Local $sTestString = ""
For $i = 0 To 255
$sTestString &= Chr($i)
Next
; $sTestString has a string Length of 255 characters

; Remove all characters
$sTestString = StringRegExpReplace($sTestString, "[\x00-\xFF]", "")
; Now $sTestString has a string Length of 27 characters

; What went wrong?
For $i = 1 To StringLen($sTestString)
; The following 27 characters were not replaced
ConsoleWrite(Asc(StringMid($sTestString, $i, 1)) &@LF)
Next

In conclusion, either regexp is broken, my machine is broken or the help file is wrong about what \x actually does.

Edited by czardas
Link to comment
Share on other sites

Here's a work around if anyone needs it.

Local $sTestString = ""
For $i = 0 To 255
    $sTestString &= Chr($i)
Next
; $sTestString has a string Length of 255 characters

Local $sSRE = ""
For $i = 128 To 255
     $sSRE &= Chr($i)
Next

; Remove all characters
$sTestString = StringRegExpReplace($sTestString, "[" & $sSRE & "\x00-\x7F]", "")
; Now $sTestString has a string Length of 0 characters
MsgBox(0, "", StringLen($sTestString))
Edited by czardas
Link to comment
Share on other sites

Hi czardas, will have to be

$sTestString = StringRegExpReplace($sTestString, "[[:ascii:]\x80-\xff]+", "")

Ciao.

What's the difference?

That's inconsistant with the function Chr() which will sometimes return other characters. It's only a help file description issue. The help file says for \x

Match the ascii character whose code is given in hexadecimal.

\x80-\xFF is not consistant with the table of AscII characters in my help file : ascii code page win-2152 Edited by czardas
Link to comment
Share on other sites

All of our strings are Unicode, the issue isn't there. Indeed, the help file should say "US-ASCII", which refers to the range x00-x7F.

Now remember that current implementation of PCRE in AutoIt painfully converts strings (subject and patterns) to UTF-8 before submitting them to the engine. This is no problem with US-ASCII since this range is common to Unicode and all codepages.
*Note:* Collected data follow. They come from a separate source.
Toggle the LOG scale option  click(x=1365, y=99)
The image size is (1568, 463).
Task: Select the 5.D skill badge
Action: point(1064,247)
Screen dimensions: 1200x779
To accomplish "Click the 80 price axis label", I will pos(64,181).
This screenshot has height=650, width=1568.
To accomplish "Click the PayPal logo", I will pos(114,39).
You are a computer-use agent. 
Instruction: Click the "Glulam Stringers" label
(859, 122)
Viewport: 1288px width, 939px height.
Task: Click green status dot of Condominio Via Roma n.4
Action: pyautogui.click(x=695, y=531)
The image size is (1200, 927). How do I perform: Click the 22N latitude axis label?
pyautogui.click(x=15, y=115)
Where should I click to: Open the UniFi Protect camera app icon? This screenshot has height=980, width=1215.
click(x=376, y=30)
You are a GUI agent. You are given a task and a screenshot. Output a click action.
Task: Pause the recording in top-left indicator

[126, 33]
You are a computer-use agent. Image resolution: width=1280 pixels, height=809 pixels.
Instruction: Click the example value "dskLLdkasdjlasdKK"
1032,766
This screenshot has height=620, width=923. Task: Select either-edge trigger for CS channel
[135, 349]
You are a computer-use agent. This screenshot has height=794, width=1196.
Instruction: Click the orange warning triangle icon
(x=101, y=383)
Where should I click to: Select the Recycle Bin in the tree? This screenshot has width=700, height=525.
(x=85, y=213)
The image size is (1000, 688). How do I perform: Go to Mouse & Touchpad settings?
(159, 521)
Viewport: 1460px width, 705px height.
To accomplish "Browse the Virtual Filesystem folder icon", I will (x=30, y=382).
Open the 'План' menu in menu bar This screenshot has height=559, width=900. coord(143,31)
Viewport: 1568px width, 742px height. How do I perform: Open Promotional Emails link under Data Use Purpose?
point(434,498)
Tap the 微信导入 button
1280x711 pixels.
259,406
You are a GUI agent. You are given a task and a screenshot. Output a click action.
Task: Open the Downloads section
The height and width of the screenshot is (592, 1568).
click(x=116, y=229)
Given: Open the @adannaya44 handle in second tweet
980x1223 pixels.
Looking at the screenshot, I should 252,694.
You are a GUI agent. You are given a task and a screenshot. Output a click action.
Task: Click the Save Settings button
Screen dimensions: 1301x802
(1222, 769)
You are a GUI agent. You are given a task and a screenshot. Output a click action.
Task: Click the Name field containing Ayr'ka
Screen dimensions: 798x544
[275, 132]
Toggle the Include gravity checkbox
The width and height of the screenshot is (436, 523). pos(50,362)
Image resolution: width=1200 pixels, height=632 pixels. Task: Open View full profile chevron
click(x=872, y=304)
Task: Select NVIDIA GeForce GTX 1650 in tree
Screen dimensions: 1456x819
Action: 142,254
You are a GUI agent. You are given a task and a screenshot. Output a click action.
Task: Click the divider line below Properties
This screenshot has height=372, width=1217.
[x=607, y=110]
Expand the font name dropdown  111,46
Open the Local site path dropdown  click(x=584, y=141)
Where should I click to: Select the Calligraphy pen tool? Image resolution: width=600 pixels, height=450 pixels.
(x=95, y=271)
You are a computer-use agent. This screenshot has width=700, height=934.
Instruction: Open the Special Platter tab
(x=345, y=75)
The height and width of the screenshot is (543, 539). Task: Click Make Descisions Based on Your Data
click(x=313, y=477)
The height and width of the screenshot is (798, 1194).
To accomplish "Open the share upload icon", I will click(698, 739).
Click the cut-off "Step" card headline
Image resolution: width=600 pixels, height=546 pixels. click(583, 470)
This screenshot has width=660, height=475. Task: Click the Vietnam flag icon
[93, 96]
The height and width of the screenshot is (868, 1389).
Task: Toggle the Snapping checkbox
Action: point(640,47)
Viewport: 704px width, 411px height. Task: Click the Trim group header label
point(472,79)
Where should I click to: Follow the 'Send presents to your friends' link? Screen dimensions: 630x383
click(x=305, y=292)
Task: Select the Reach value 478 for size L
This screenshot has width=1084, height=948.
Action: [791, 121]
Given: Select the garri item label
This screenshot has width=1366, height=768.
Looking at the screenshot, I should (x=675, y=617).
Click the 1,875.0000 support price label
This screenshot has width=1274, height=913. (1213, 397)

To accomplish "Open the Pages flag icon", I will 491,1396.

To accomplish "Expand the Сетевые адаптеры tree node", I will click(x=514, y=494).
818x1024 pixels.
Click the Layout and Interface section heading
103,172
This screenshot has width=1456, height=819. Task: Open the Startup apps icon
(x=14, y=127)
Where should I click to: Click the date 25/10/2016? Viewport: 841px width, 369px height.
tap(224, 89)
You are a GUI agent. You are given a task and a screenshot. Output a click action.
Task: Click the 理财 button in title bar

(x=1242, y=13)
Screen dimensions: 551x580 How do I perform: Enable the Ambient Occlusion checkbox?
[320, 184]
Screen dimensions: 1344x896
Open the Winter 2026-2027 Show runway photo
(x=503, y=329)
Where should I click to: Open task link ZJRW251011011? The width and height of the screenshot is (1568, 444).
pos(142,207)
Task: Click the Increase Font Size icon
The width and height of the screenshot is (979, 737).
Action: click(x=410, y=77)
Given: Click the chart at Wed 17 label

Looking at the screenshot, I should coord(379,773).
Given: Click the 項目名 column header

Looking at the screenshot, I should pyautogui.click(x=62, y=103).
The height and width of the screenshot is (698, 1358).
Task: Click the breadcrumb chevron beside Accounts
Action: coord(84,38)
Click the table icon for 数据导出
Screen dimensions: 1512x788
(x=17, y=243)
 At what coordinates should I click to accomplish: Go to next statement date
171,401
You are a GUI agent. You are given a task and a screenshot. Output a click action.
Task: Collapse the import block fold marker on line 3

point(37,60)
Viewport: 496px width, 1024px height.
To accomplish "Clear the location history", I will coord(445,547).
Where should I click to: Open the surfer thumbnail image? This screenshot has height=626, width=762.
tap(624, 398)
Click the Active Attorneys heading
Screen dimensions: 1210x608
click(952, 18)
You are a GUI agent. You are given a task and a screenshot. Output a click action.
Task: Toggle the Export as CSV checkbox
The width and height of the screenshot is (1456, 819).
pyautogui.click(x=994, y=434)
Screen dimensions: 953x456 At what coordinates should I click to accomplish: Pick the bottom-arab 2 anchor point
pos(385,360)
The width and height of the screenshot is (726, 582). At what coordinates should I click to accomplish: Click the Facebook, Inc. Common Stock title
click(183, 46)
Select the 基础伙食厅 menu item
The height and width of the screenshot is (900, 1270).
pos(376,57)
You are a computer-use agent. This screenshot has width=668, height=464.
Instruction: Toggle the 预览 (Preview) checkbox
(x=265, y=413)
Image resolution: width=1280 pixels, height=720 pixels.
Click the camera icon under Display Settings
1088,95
The issue arises with codepoints > 0x7F as you can see:

For $i = 128 To 255
ConsoleWrite(Hex($i, 2) & ' = ' &StringToBinary(Chr($i), 4) & @LF)
Next

None of those character are represented by a single byte, thanks to UTF-8 representation.

In the pattern, x00-xFF is taken litterally and compiled into the engine verbatim. EDIT: that's untrue

Are things clearer now?

Edited by jchd

This wonderful site allows debugging and testing regular expressions (many flavors available). An absolute must have in your bookmarks.
Another excellent RegExp tutorial. Don't forget downloading your copy of up-to-date pcretest.exe and pcregrep.exe here
RegExp tutorial: enough to get started
PCRE v8.33 regexp documentation latest available release and currently implemented in AutoIt beta.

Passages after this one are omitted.